◆ Raw data
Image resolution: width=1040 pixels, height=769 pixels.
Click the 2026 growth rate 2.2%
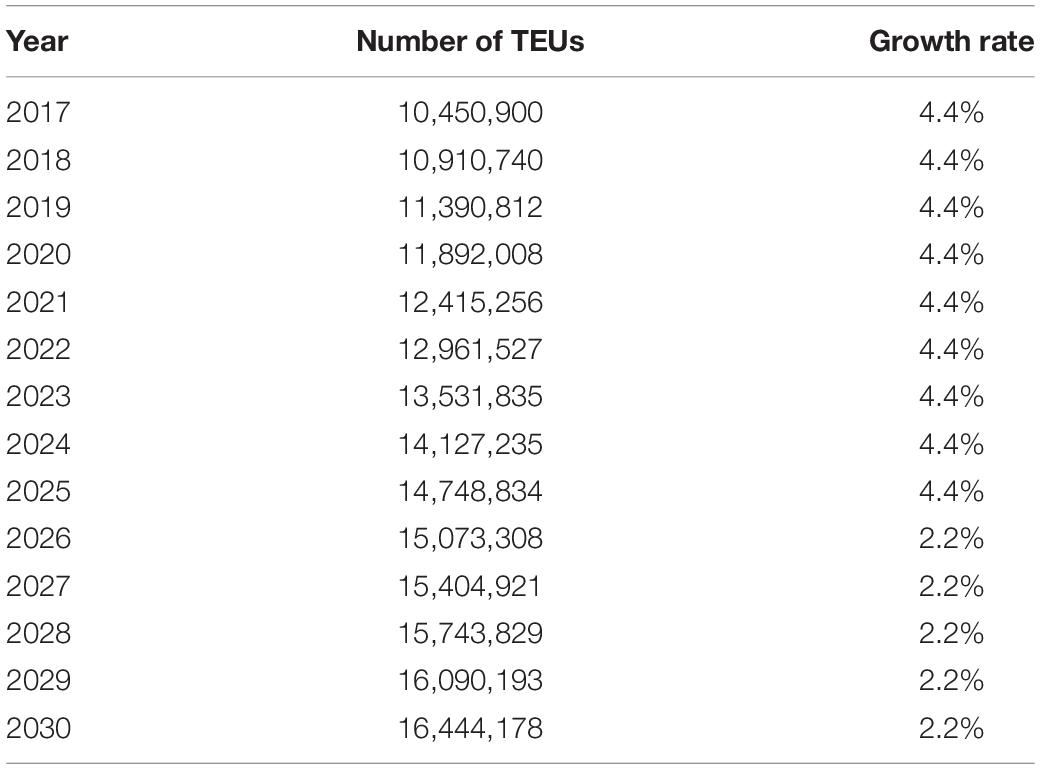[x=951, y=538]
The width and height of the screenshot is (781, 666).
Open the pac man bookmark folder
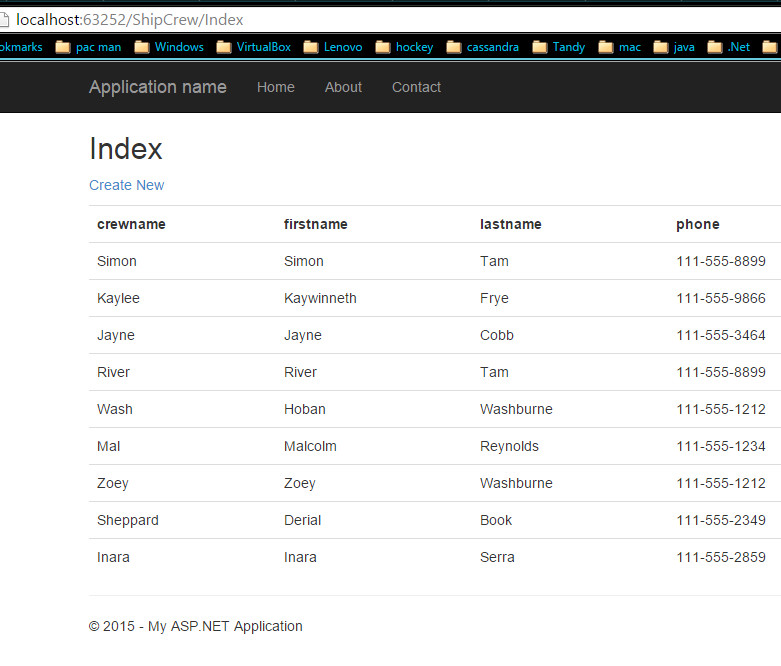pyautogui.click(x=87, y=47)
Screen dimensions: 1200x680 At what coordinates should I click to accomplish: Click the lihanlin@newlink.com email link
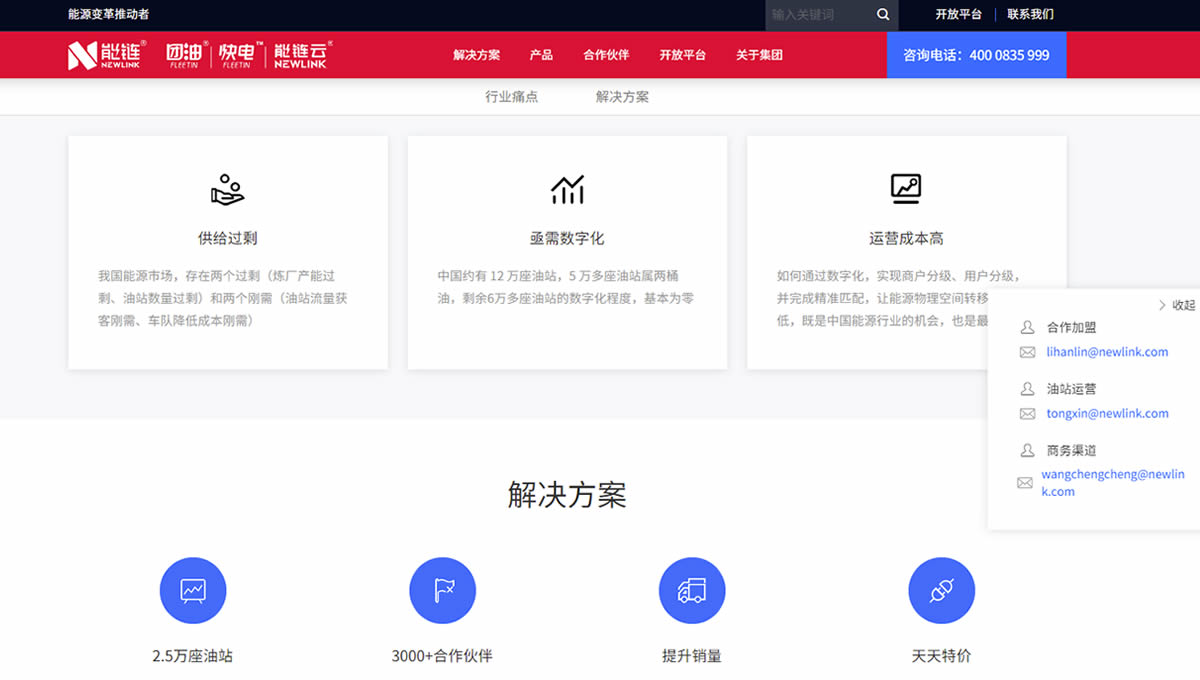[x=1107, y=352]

◆ Aim
Rewrite the lines starting at the one that contains "The width and" and ending at the last line, replacing "bookmark folder" with "bookmarks menu" and keeping everything else the same. Leave the pictures out of your answer.

◆ Task response
The width and height of the screenshot is (781, 666).
Open the pac man bookmarks menu
pyautogui.click(x=87, y=47)
Screen dimensions: 1200x680 At what coordinates should I click to accomplish: Click the lihanlin@newlink.com email link
[x=1107, y=352]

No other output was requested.